| International Journal of Computer Applications |
| Foundation of Computer Science (FCS), NY, USA |
| Volume 187 - Number 104 |
| Year of Publication: 2026 |
| Authors: Padmanabhan Venkiteela |
10.5120/ijcabac1d630dae0
|
Padmanabhan Venkiteela . Agentic AI in Enterprise Integration: A Governed Multi-Agent Architecture for API-Driven Enterprises. International Journal of Computer Applications. 187, 104 ( May 2026), 8-22. DOI=10.5120/ijcabac1d630dae0
Enterprise integration is undergoing a paradigm shift from deterministic, workflow-driven orchestration toward autonomous, AI-driven execution models. While recent advances in large language models (LLMs) and agentic AI enable intelligent task planning and execution, existing approaches lack the governance, interoperability, observability, and resilience required for deployment in enterprise environments. This gap limits the adoption of agentic systems in mission-critical and regulated domains. This paper presents a governed multi-agent architecture for API-driven enterprises, designed to bridge the gap between autonomous decision-making and enterprise-grade control.
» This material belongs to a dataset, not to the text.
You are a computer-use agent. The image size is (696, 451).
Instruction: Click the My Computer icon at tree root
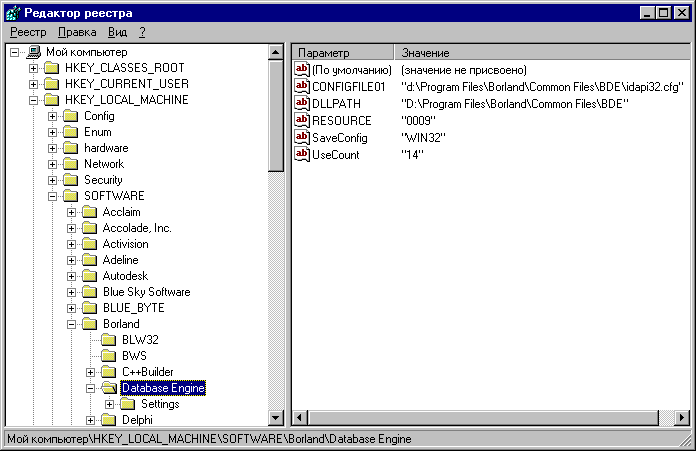[33, 52]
The proposed architecture integrates a multi-agent orchestration model with a centralized governance plane, enabling identity-aware, policy-driven, and risk-aware execution of agent actions. A unified interoperability layer abstracts interactions with heterogeneous enterprise systems through API gateways, protocol adaptation, and event-driven communication, ensuring scalability and flexibility. To support operational reliability, the architecture incorporates an end-to-end observability framework that captures logs, metrics, traces, and decision-level telemetry, enabling full lifecycle visibility and decision traceability. Additionally, a structured failure taxonomy and adaptive recovery framework is introduced, supporting context-aware failure classification and dynamic recovery strategies, including retry, rollback, and human-in-the-loop escalation. The proposed approach is evaluated across multiple enterprise scenarios and compared with single-agent and workflow-based systems using metrics such as task completion success rate, policy compliance, latency, error rate, and mean time to recovery. The results demonstrate that governed multi-agent systems achieve higher reliability, improved compliance, reduced recovery time, and enhanced observability, while maintaining scalability and operational efficiency. The findings highlight the potential of governed multi-agent architectures to enable secure, scalable, and resilient enterprise integration, providing a practical foundation for deploying agentic AI systems in real-world enterprise environments.